The following versions of our projects are currently supported with security updates:
| Package | Version | Supported |
|---|---|---|
| WEBlsp | 0.x.x | ✅ |
| CSSlsrs | 0.x.x | ✅ |
A security vulnerability is a flaw or weakness in a system's design, implementation, operation, or management that could be exploited to violate the system's security policy. (Source: OWASP)
Please note that we will not accept reports related to vulnerabilities in other software, such as the IDEs that use our server or our dependencies. Additionally, we reserve the right to close reports that describe scenarios deemed highly unlikely or far-fetched.
We take security issues very seriously. If you discover a vulnerability, please report it through our private reporting form: Report a Security Vulnerability.
- Do not report vulnerabilities publicly via issues or discussions.
- Please provide as much detail as possible about the vulnerability to help us investigate and resolve it quickly.
- You will receive an acknowledgement of your report within 48 hours (working days).

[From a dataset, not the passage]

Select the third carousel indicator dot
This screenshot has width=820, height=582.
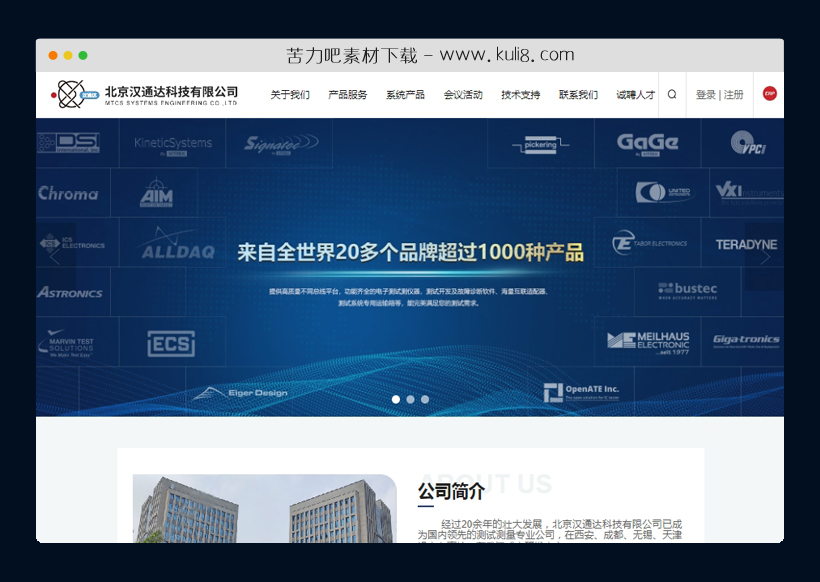tap(425, 398)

- If the report is valid, in most cases, a fix will be published within one week of confirming the vulnerability.
Keep in mind that we are an open-source project, and our team is composed of volunteers. We will do our best to address the issue promptly, but we appreciate your understanding and patience.
Once the fix is deployed, a public security advisory will be published here: Security Advisories. If applicable, credit will be given to the reporter for their responsible disclosure.
We greatly appreciate your efforts to help us maintain the security of our projects.